Esas No: 2011/1441
Karar No: 2011/1009
Yargıtay 23. Hukuk Dairesi 2011/1441 Esas 2011/1009 Karar Sayılı İlamı
"İçtihat Metni"
MAHKEMESİ :Asliye Hukuk Mahkemesi
DAVACILAR :
Taraflar arasındaki kooperatif genel kurul kararının batıl olduğunun tesbiti davasının yapılan yargılaması sonunda ilamda yazılı nedenlerden dolayı davanın kabulüne yönelik olarak verilen hükmün süresi içinde davalı vekilince temyiz edilmesi üzerine dosya incelendi, gereği konuşulup düşünüldü.
-K A R A R-
Davacılar vekili, müvekkillerinin davalı kooperatifin ortağı olduğunu, 05.11.1994 tarihli genel kurul toplantısında emanet komisyonu üyesi olarak seçilen kişilere inşaat maliyetinin % 13 oranında huzur hakkı ödenmesinin kararlaştırıldığını, bu kararın mutlak butlanla malül olduğunu ileri sürerek, anılan kararın batıl olduğunun tespitine karar verilmesini talep ve dava etmiştir.
Davalı vekili, davacıların aktif husumet ehliyeti olmadığını, anılan genel kurul kararının usule uygun olduğunu savunarak davanın reddini istemiştir.
Mahkemece, iddia, savunma ve dosya kapsamına göre, genel kurul kararının emredici bir düzenleme olan gündeme bağlılık ilkesine aykırı bir şekilde gündeme alınarak karara bağlandığı, kararın muğlak ve kooperatifin temel amacına aykırı bir düzenlemeye yer verdiği, bu nedenlerle de batıl olduğu gerekçesiyle, davanın kabulüne karar verilmiştir.
Kararı, davalı vekili temyiz etmiştir.
Davaya konu genel kurul toplantısında, “ yapılacak inşaatların emanet usulü ile yapılması ve emanet komisyonu üyelerine inşaat maliyetinin % 13"ü oranında huzur hakkı ödenmesine” dair karar alınmış, yargılama sonunda, mahkemece emanet komisyonu ücretine ilişkin kararın gündeme bağlı alınmadığı, muğlak ve kooperatifin temel amacına aykırı olduğu gerekçesiyle batıl olduğunun tesbitine karar verilmiştir.

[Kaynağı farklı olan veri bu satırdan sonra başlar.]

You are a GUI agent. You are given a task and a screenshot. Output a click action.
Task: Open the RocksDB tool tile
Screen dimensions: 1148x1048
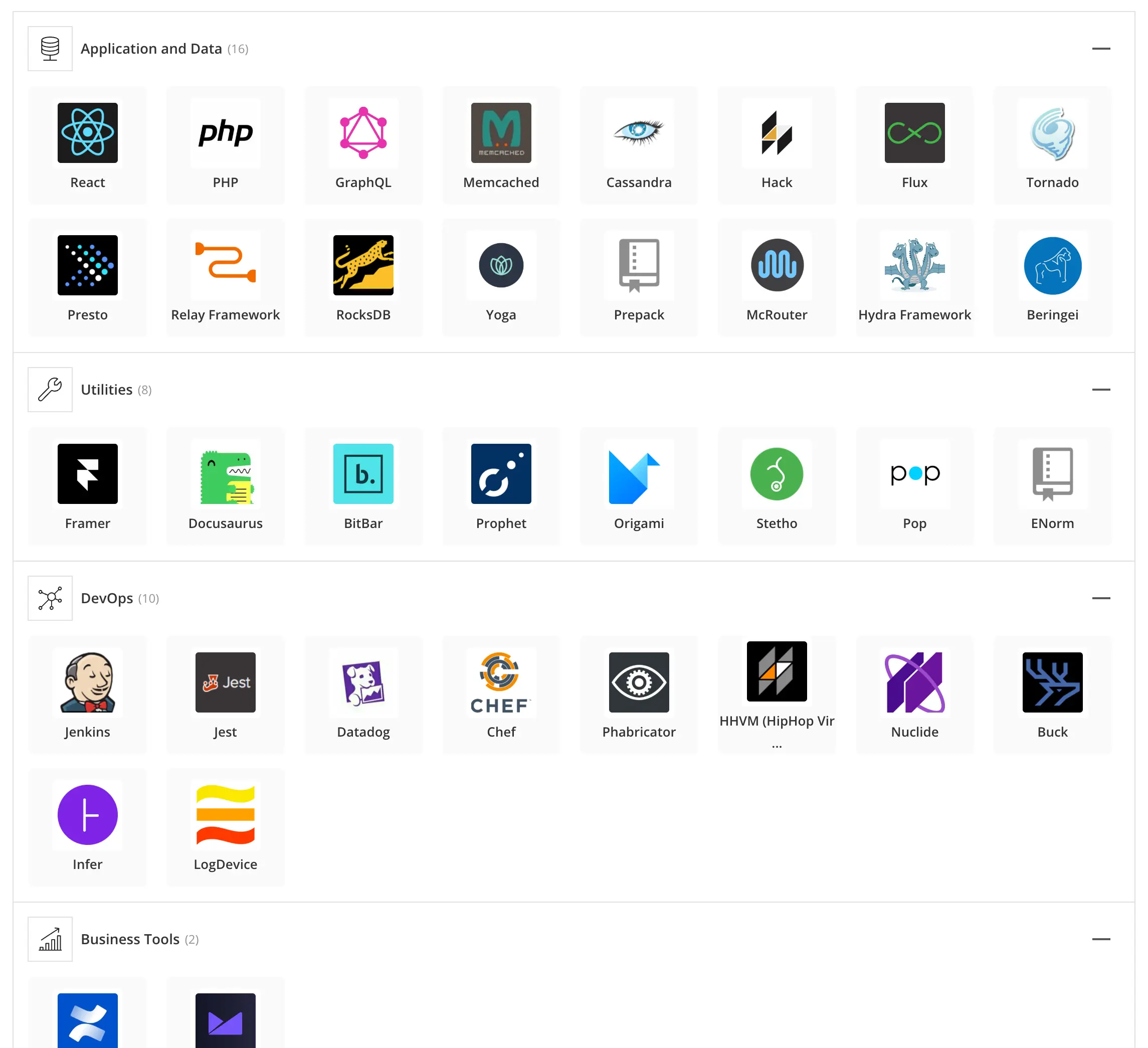(363, 265)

1163 sayılı Kooperatifler Yasasının 42/7 ve davalı kooperatif anasözleşmesinin 23/10. maddeleri genel kurulun “imalat ve inşaat işlerinin yaptırılma yöntemini kararlaştırmak” görev ve yetkisine sahip olduğunu belirttiğine göre, genel kurul tarafından alınan ve yaklaşık 8 yıl sonra iptali istenen anılan kararın bu haliyle yasaya aykırı bir işlem yapılmasına izin verdiği şeklinde yorumlanması mümkün değildir.
Bu durumda, mahkemece, yasa ve anasözleşmeye açıkça aykırı olmayan, mutlak butlanla malül olmadığı tartışılamayacak nitelikte olan bu kararın batıl olduğunun tesbitine dair davanın reddine karar verilmesi gerekirken, yanılgılı gerekçe ile yazılı şekilde davanın kabulüne karar verilmesi doğru görülmemiştir.
SONUÇ: Yukarıda açıklanan nedenlerle, davalı vekilinin temyiz itirazlarının kabulü ile hükmün davalı yararına BOZULMASINA, peşin harcın istek halinde iadesine 13.10.2011 tarihinde oybirliğiyle karar verildi.